# Anything going on at Yates?



## jhall586 (Nov 12, 2008)

I have a few days off work and thinking about going to Yates. Has anyone been out there in the last few days? Catching anything? If not I'm gonna have to go north.....


----------



## kolarchi (Mar 20, 2006)

I had pretty good action when I was out yesterday, the bad part was I went 0-3. All hit on real spawn I cured. If we get a little bit of rain the next day that should be good and help keep the water level up. Of course if you have the time and money..... Go up north.


----------



## ratherbhuntin300mag (Jan 11, 2008)

been doing ok at flatrock but have not been to yates where you go up north to i waz at tippy last week and they where getting aloot of steal but i herd the foot damn the place now


----------



## 1siena (Apr 15, 2007)

Just fished Yates...nothing but suckers. Seems like it's coming to an end..

fished tippy last week (Wednesday) seen a few caught in the morning. Bite pretty much turned off at 10:00ish.

If i had a couple fo days to fish, I would also head to Foote Dam. I heard that the pond is just about thawed out, which is a sign for the fish to start thier push. I may be wrong, but thats were i would go...

Good luck.

Check this website out. Look at the fishing reports.
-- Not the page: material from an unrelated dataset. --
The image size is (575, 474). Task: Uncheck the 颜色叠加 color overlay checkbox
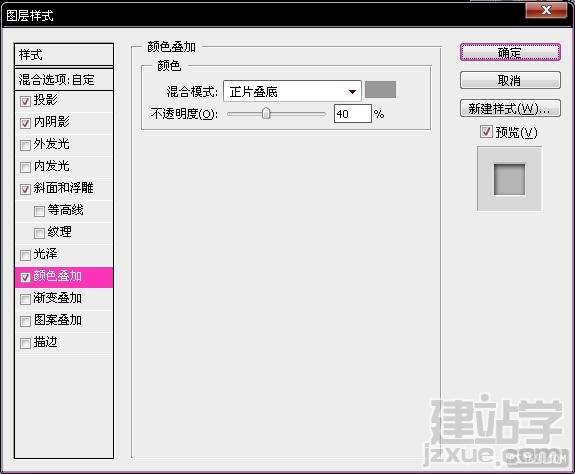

http://michiganstreamside.com/


----------



## jhall586 (Nov 12, 2008)

Went to yates... 3 hours 4 suckers. Was using blue fox spinners. I usally go to AuSable either in Tawas or mio. Have places to stay near both. Not the greatest up north but i found a few good holes.


----------



## ruhlandg (Apr 8, 2009)

Im from about 10 minutes from yates unfortunetly im at school at msu. went to tawas and tippy this week end and landed fish in both places. lots of action at tippy especially in the morning. , landed one early and saw lots of guys bringing fish out. im plannig another trip in 2 weeks but are there any places in the east lansing area that are any good i know about the grand river I was hopeng for something alittle different


----------



## koby (Jul 20, 2001)

know a few guys whove been fishing it quite a bit the last few days.

not much happening.


----------



## kristo27 (Mar 25, 2009)

was at sixth street yesterday got there at 6 fished till 11 got 4 fish morning bite is good right now and early not a ton of people i think maybe 5 guys total used fresh rowe and orange sparkle balls


----------